Pour Christian Tridon, le maintien de l'état des ponts n'est pas simplement un problème de financement. Il croit nécessaire de sensibiliser les collectivités locales et d'impliquer l'opinion publique, ce à quoi travaille son organisation. «Il y a vingt ans, existaient en France des agents spéciaux de la direction départementale de l'équipement (DDE). Aujourd'hui, le maire est le seul qui est responsable de l'état des ouvrages de génie civil», se désole le président du Syndicat:

«Le maire est laissé seul avec ses problèmes, l'État ne l'aide pas. Tous les maires ne comprennent pas suffisamment l'importance de la question pour allouer des fonds à une vérification de "son" pont par un spécialiste.»

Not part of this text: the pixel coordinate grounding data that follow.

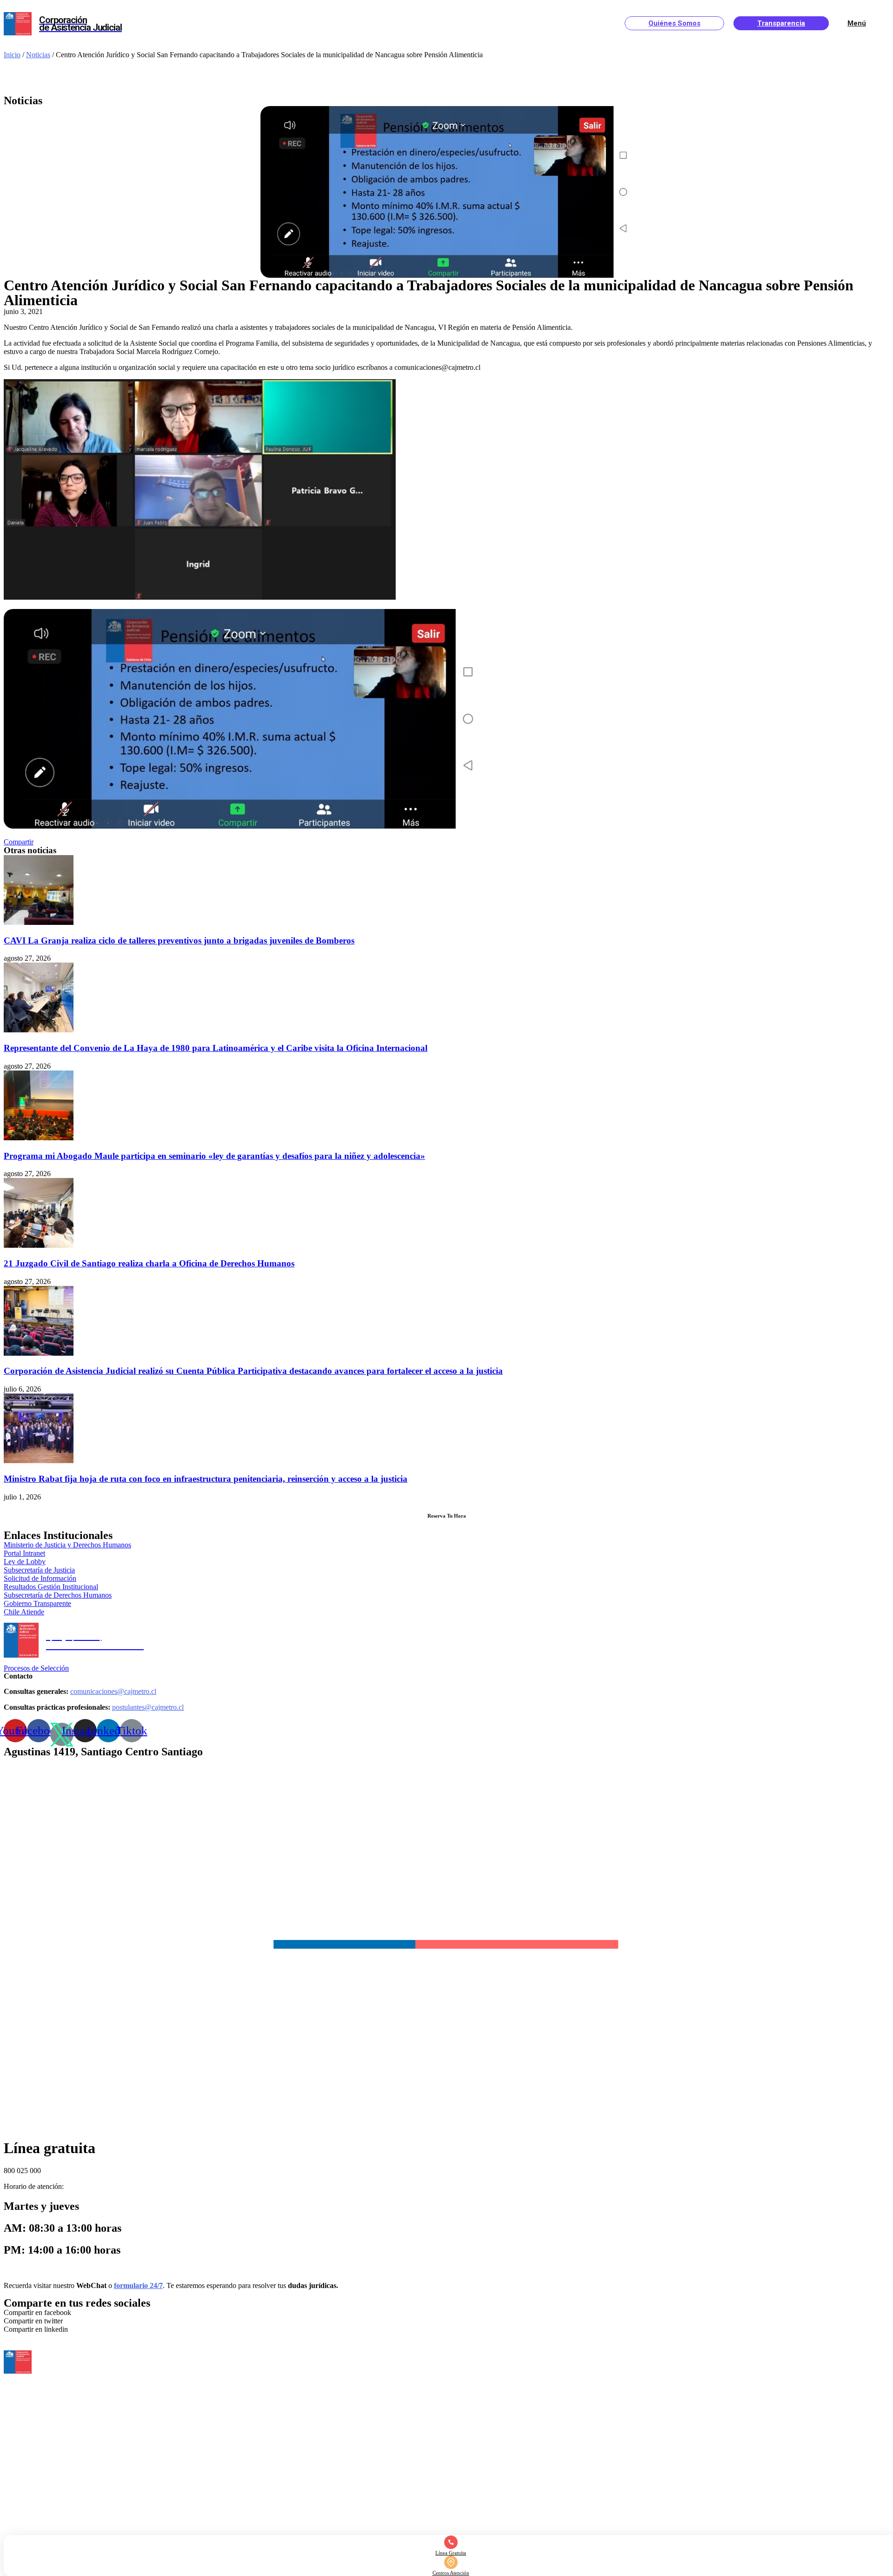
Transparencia (781, 23)
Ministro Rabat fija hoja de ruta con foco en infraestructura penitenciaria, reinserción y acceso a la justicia (205, 1479)
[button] (18, 842)
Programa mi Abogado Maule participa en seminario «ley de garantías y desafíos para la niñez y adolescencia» (214, 1156)
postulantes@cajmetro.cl (148, 1707)
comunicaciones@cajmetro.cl (113, 1691)
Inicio (12, 55)
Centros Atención (451, 2573)
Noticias (38, 55)
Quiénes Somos (674, 23)
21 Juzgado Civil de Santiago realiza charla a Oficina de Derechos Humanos (149, 1263)
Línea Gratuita (450, 2553)
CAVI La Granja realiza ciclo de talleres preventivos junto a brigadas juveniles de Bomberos (179, 940)
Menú (856, 23)
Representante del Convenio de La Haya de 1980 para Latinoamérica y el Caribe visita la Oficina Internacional (215, 1048)
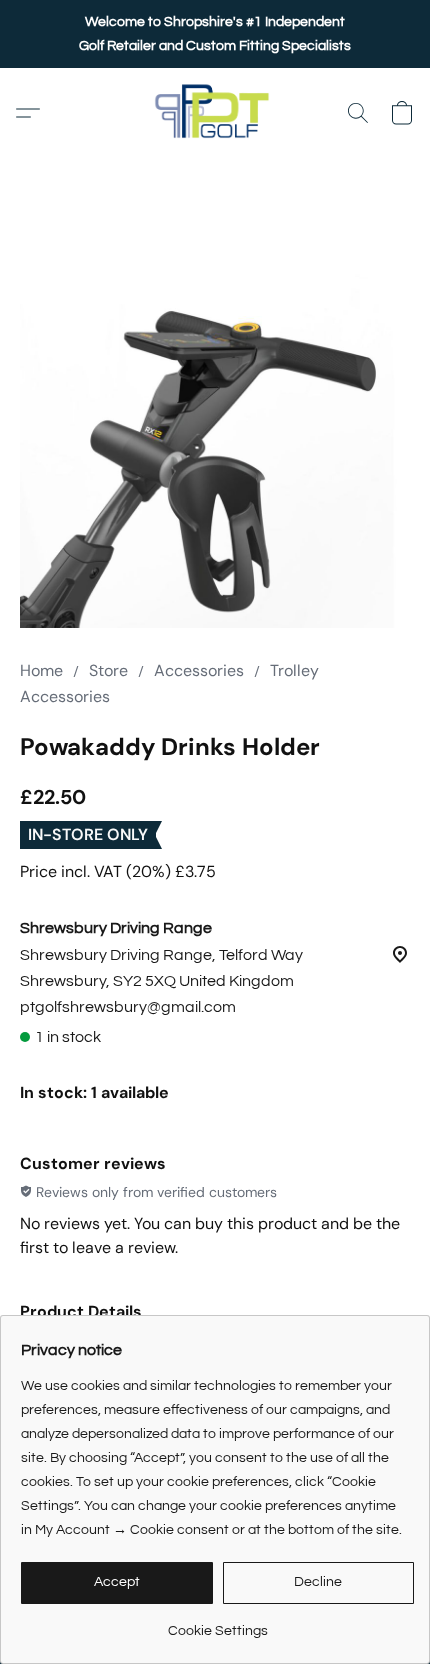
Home (41, 670)
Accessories (199, 670)
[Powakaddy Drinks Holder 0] (215, 433)
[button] (215, 113)
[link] (217, 1623)
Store (108, 670)
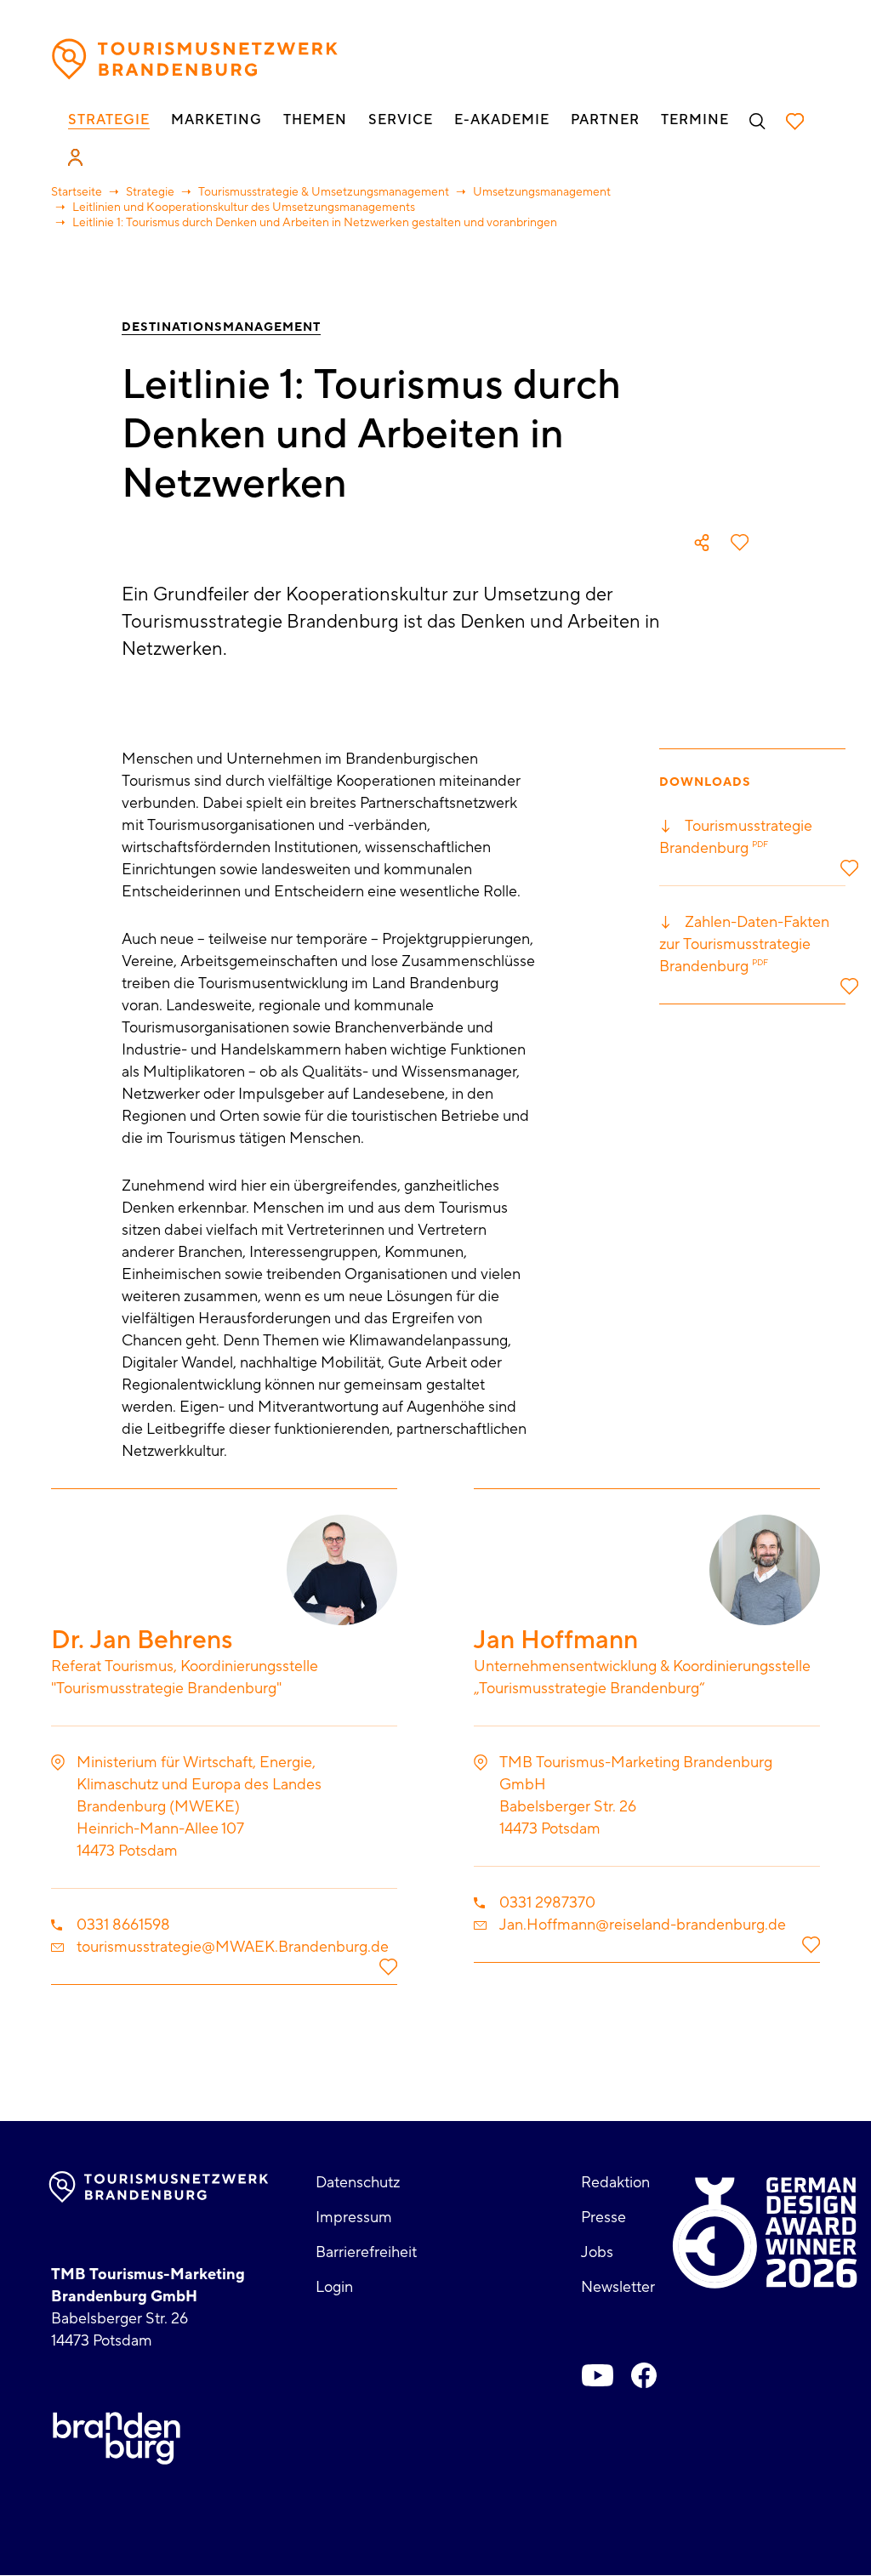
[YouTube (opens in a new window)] (598, 2375)
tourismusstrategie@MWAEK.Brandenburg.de (233, 1947)
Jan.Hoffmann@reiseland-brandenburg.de (642, 1925)
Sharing (701, 542)
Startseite (76, 192)
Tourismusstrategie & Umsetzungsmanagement (323, 192)
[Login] (75, 157)
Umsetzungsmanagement (542, 192)
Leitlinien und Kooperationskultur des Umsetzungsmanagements (243, 207)
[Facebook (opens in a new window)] (644, 2375)
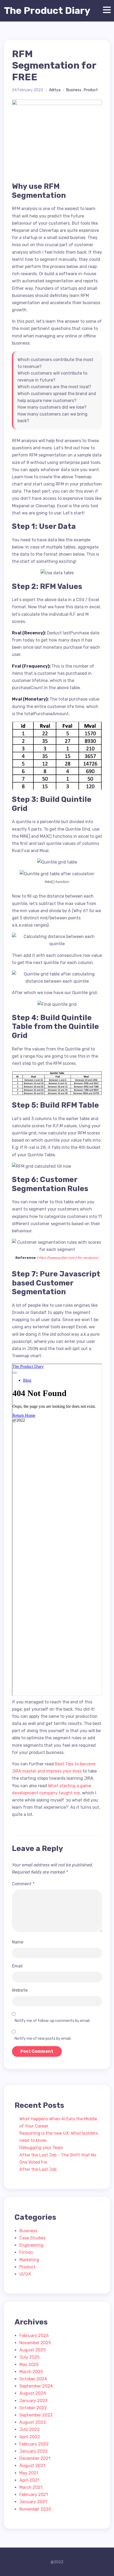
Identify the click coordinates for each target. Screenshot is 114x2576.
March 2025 (31, 2371)
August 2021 (32, 2465)
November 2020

D'après Christian Tridon, une solution existe pour pallier la nécessité de surveiller étroitement des structures de haute technologie: créer en France un «Carnet de maintenance du pont», un document qui n'existe pas aujourd'hui. Dans ce «carnet de santé» de l'ouvrage d'art, on trouverait une fiche technique et l'identité du pont, un carnet d'entretien et les dates d'inspection.

«Le maire doit avoir des informations précises sur "son" pont. S'il ne dispose pas de fonds suffisants pour une enquête professionnelle de son état, il doit s'adresser au département ou à l'État. Si le maire a de gros doutes sur l'état du pont, il doit savoir mobiliser la volonté politique et décider de le fermer à la circulation.»